## Article:
--- start ---
Archive for June, 2009

Julien Donkey Boy (1999)

Ten minutes in and i knew i wouldn’t be enjoying or even liking this film.

No narrative arc (as the film critics like to say) to it. Incomprehensible mostly. Unintelligible manic distracting discomforting energy to it.

That’s the delusional reality schizophrenics live in is saying Harmony Korine. I’m getting you right into this donkey boys mad head. Give you the crazy cut up world from his whacked out perspective. Feel his discomfort as yours, inhabit your repulsion as his, gouge out this film worlds eyes with your antagonism (see, i’m getting into Korine’s head too!)

Apparently Korine has a mad schizo uncle this film is supposed to be doing homage to. Ewen Bremner is totally convincing; he doesn’t even seem to be impersonating or mimicking – ala Dustin Hoffman – mad man mannerisms; he is that man, he is that mad.

The film adheres to Dogme aesthetics: handheld video camera, no artificial light, no superfluous props,  no manipulated musical emotionality, no narrative arc (Lol), no pleasure-seeking cheap thrills. And yet mega post-production editing has gone into it. It’s like they had thousands of hours of digi vid to cut and shape -  and then gone mad to make it’s production seem unglossed up, wilfully unsmooth, provocatively unbeautiful: cus in crazy psycho-land, ugliness equals truth, grotesquerie authenticity.
--- end ---
## Material:
--- start ---
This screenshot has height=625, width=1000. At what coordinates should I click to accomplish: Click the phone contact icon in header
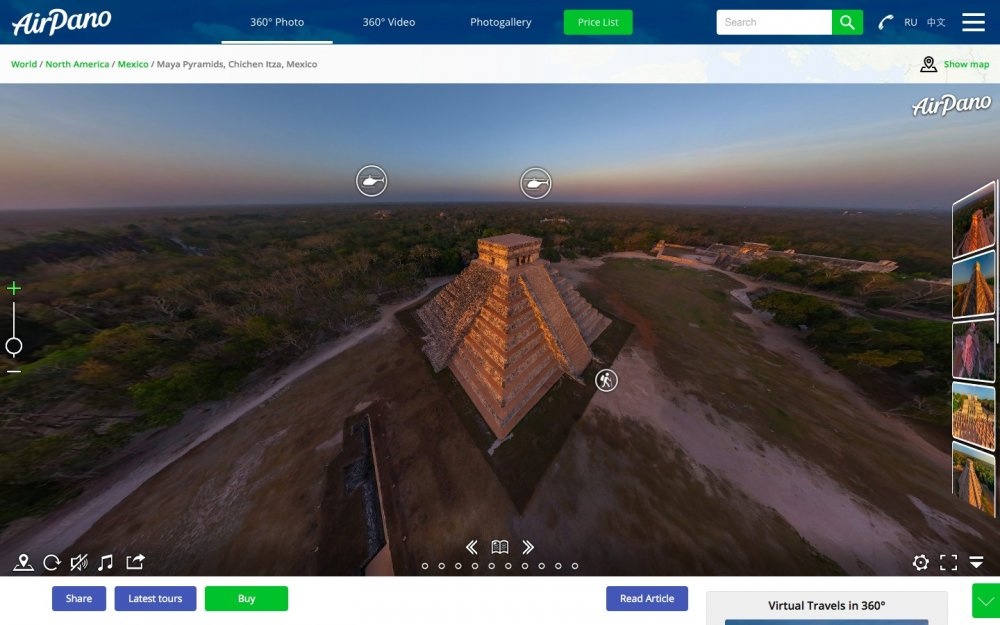point(885,22)
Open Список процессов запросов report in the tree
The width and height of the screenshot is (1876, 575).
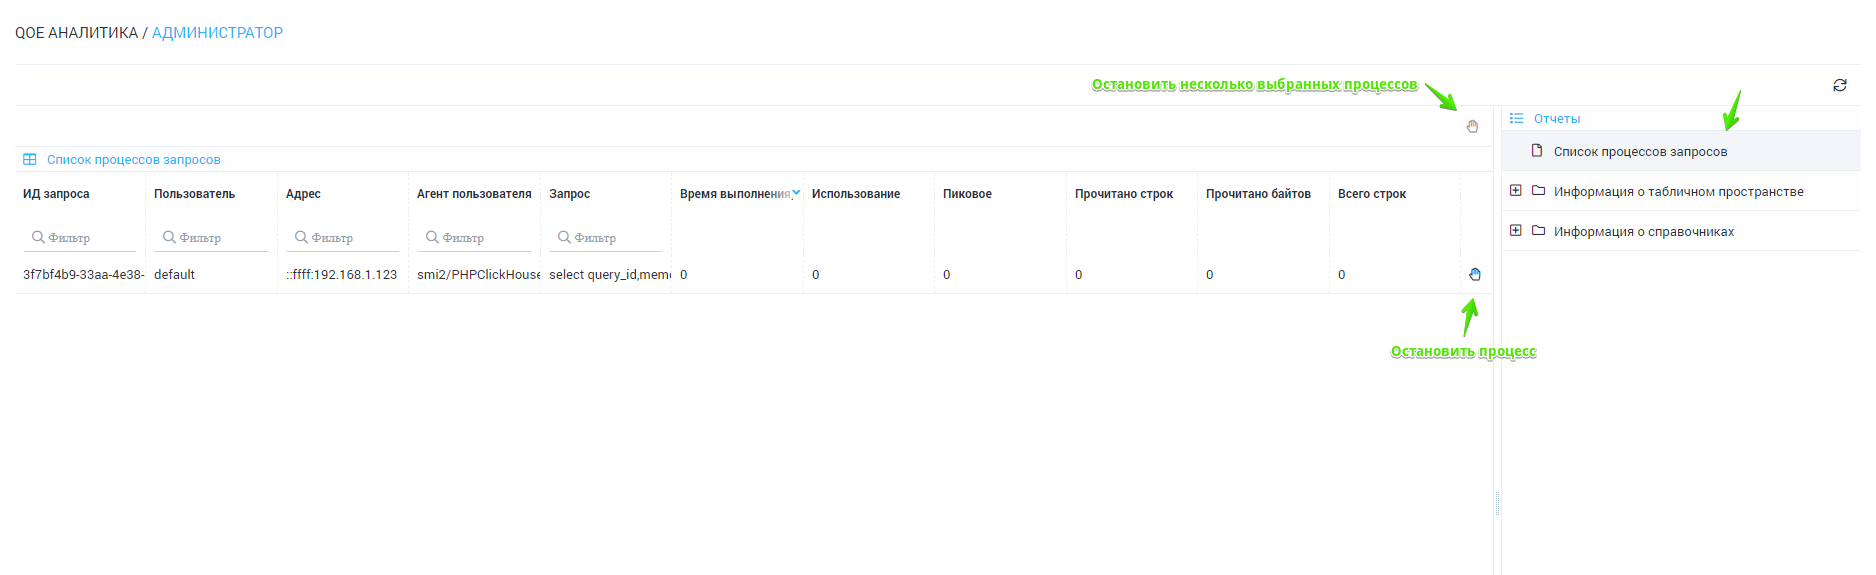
--- end ---
## Required work:
(1) According to the review of Julien Donkey Boy, why was the heavily edited footage shaped to look unglossed, unsmooth and unbeautiful? Answer in one to three sentences.
(2) In the review of Julien Donkey Boy, which aesthetics does the film adhere to?

## Correct answers:
(1) The reviewer says that in the "crazy psycho-land" the film portrays, ugliness equals truth and grotesquerie equals authenticity. So the footage was made deliberately ugly to seem truthful and authentic.

(2) Dogme aesthetics.